Chronic diseases and injuries are elevated among people with substance use problems/dependence, yet heavier drinkers use fewer routine and preventive health services than non-drinkers and moderate drinkers, while former drinkers and abstainers use more than moderate drinkers.
Researchers hypothesize that drinking clusters with attitudes and practices that produce better health among moderate drinkers and that heavy drinkers avoid doctors until they become ill, subsequently quitting and using more services. Gender differences in alcohol consumption, health-related attitudes, practices, and prevention-services use may affect these relationships.

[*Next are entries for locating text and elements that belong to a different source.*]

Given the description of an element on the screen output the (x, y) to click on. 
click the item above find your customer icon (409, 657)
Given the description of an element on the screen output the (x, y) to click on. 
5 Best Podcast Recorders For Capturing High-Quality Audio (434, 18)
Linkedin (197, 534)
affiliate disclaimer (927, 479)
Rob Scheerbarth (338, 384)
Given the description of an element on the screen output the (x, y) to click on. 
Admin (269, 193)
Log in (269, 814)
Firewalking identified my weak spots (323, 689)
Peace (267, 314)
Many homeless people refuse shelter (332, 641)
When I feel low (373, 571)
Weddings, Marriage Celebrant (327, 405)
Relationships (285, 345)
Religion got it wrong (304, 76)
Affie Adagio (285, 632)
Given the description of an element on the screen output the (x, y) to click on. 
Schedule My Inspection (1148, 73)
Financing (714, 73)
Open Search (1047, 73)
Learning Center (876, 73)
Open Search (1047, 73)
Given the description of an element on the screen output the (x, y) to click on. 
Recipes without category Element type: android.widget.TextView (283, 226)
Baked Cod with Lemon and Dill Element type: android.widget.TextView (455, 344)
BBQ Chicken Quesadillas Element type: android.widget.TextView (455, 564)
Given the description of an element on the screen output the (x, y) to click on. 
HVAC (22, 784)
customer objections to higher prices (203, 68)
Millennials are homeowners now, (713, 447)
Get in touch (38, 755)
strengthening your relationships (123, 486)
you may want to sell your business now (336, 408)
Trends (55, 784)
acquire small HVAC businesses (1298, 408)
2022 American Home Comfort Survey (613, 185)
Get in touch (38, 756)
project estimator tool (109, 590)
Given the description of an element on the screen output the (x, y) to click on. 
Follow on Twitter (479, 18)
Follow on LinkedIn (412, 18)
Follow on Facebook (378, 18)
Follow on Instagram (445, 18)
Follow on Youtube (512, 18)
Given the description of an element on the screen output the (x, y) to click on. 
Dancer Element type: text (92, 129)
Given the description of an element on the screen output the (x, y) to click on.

Controlling for attitudes, practices, and health, female lifelong abstainers and former drinkers were less likely to have mammograms; individuals with alcohol-use disorders and positive AUDIT scores were less likely to obtain influenza vaccinations. AUDIT-positive women were less likely to undergo colorectal screening than AUDIT-positive men. Consistent predictors of prevention-services use were: self-report of having a primary care provider (positive); disliking visiting the doctor (negative); smoking cigarettes (negative), and higher body mass index (BMI) (negative).
When factors associated with drinking are controlled, patterns of alcohol consumption have limited effects on preventive service use. Individuals with stigmatized behaviors (e.g., hazardous/harmful drinking, smoking, or high BMIs) are less likely to receive care. Making care experiences positive and carefully addressing stigmatized health practices could increase preventive service use.